Cuanto más avanzaba Wilson en su investigación, más admitía la creciente influencia de la cultura en detrimento de lo innato genético, pero nunca descartaba esto último. «Nuestros genes - me explicaba- nos mantienen atados, la correa se alarga bajo el efecto de la cultura, pero nunca se rompe». También creía que algunos comportamientos genéticamente beneficiosos acabarían por inscribirse en nuestro patrimonio genético en una coevolución de lo innato y lo adquirido, de la naturaleza y la cultura.

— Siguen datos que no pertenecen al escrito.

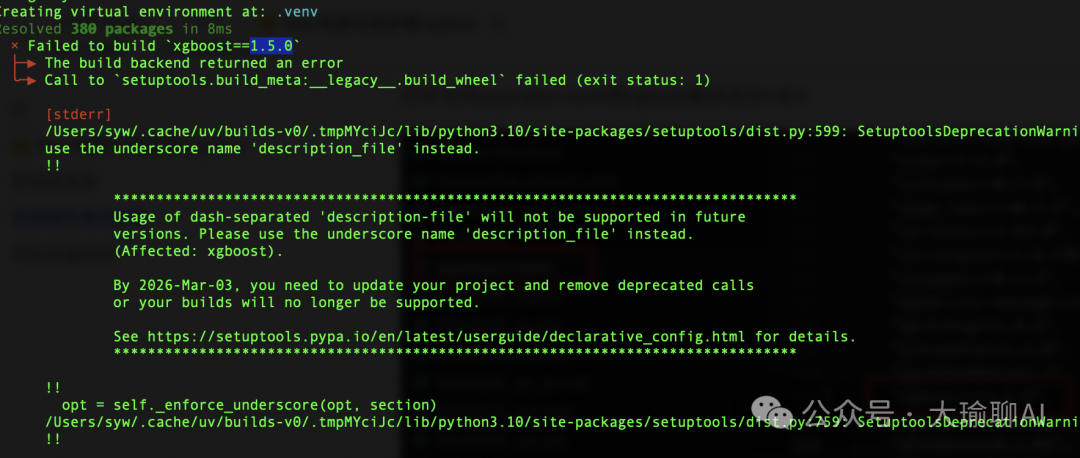The width and height of the screenshot is (1080, 458).
Task: Click the arrow before 'The build backend'
Action: click(x=24, y=63)
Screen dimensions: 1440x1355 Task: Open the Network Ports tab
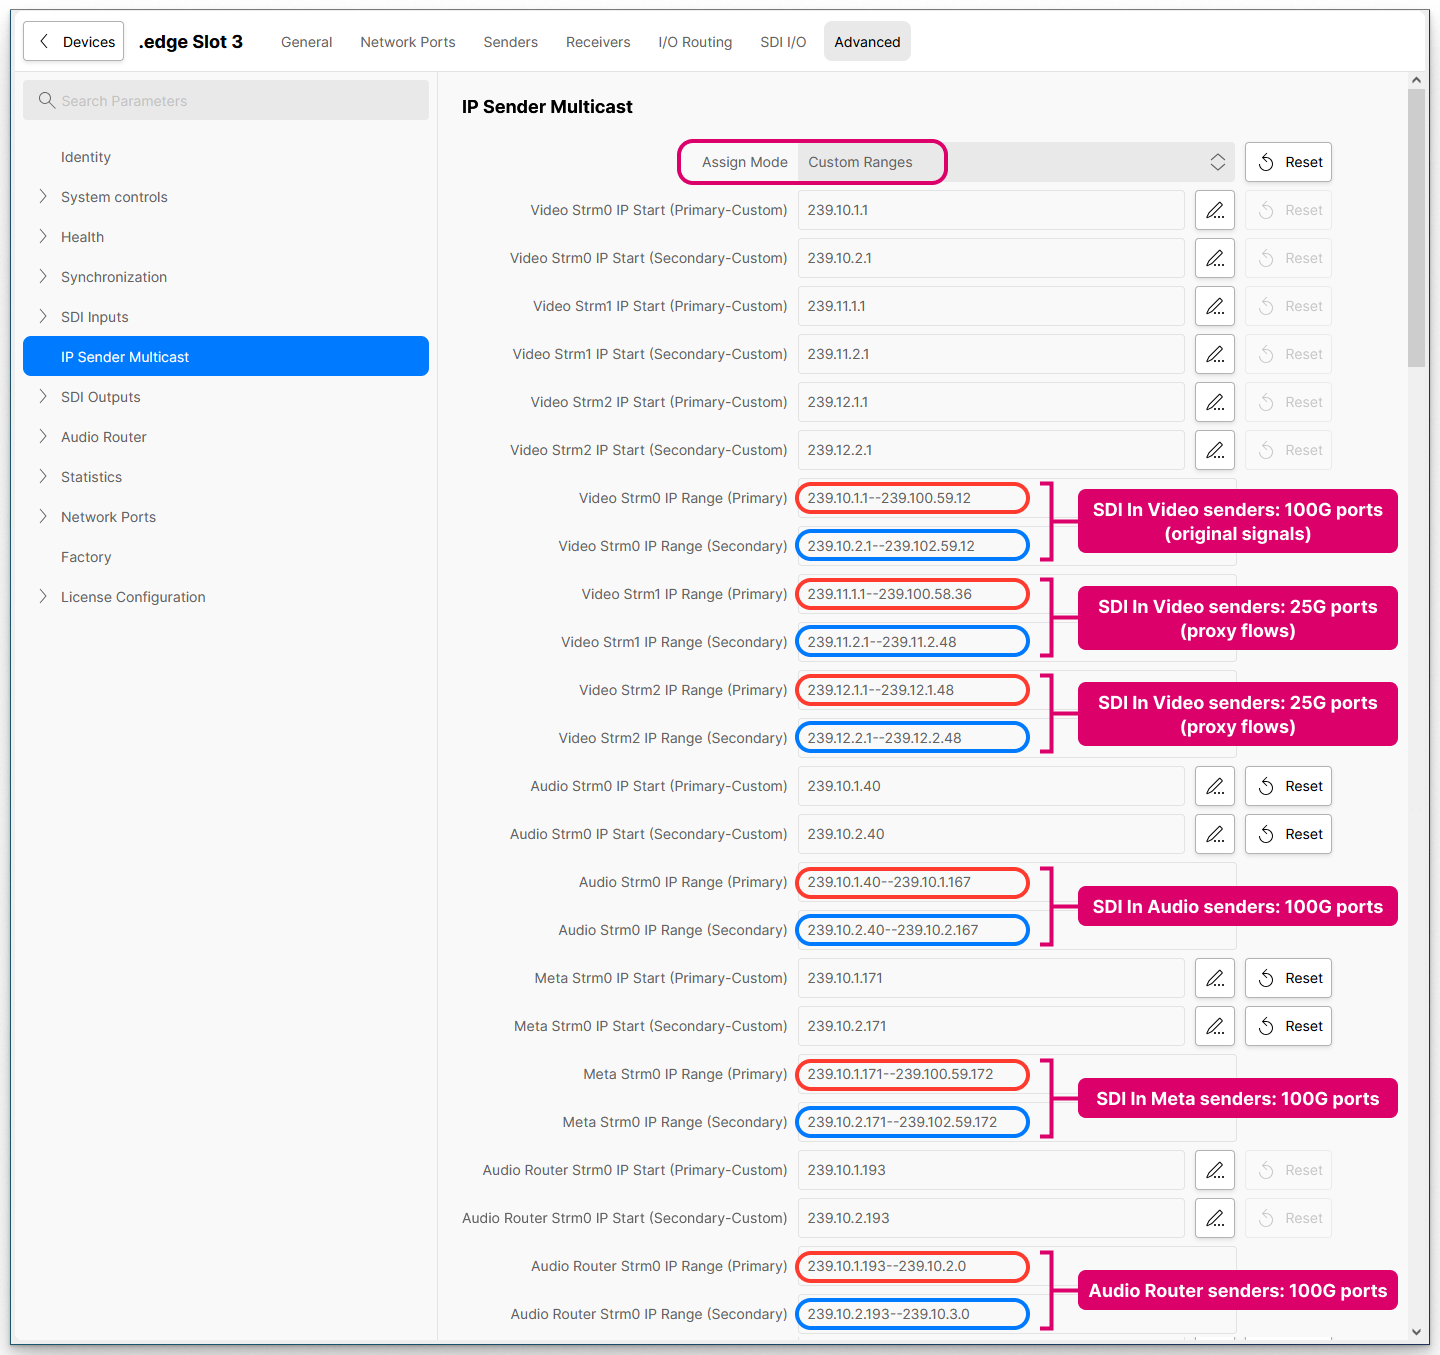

¿Pero para que sirve la sociobiología? Para nada, me decía Wilson: es solo una herramienta de conocimiento, no un programa político. Aunque signifique contradecir a Wilson, me parece que la sociobiología es una invitación a la modestia, personal, colectiva y política. Lo que no está tan mal y debería moderar las polémicas en torno a su obra.